▶ [Task instructions]: Wherever an image appears in the entries, drop it and reproduce everything else exactly.
^^^^
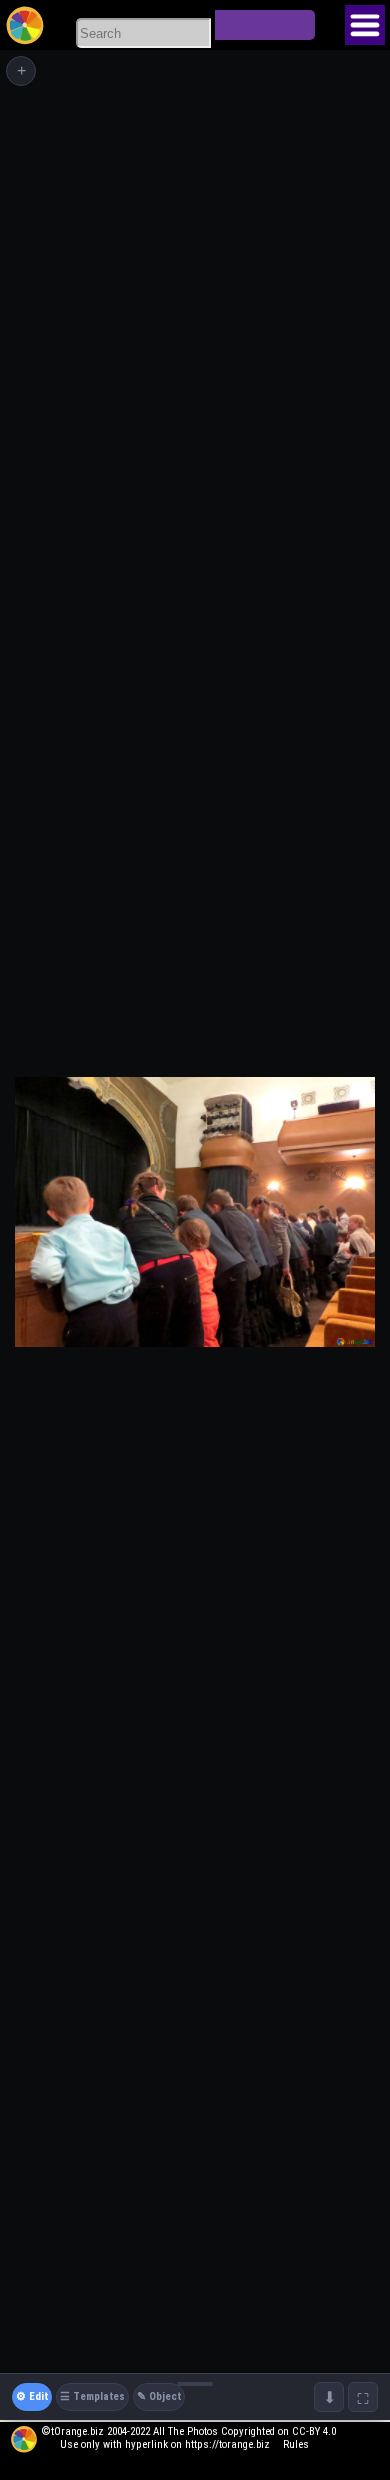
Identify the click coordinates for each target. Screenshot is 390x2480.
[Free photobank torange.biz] (25, 25)
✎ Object (159, 2396)
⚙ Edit (32, 2396)
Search (265, 25)
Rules (296, 2444)
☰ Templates (92, 2396)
^^^^
▶ [Task result]:
Identify the click coordinates for each target. Screenshot is 390x2480.
[Free photobank torange.biz] (25, 25)
✎ Object (159, 2396)
⚙ Edit (32, 2396)
Search (265, 25)
Rules (296, 2444)
☰ Templates (92, 2396)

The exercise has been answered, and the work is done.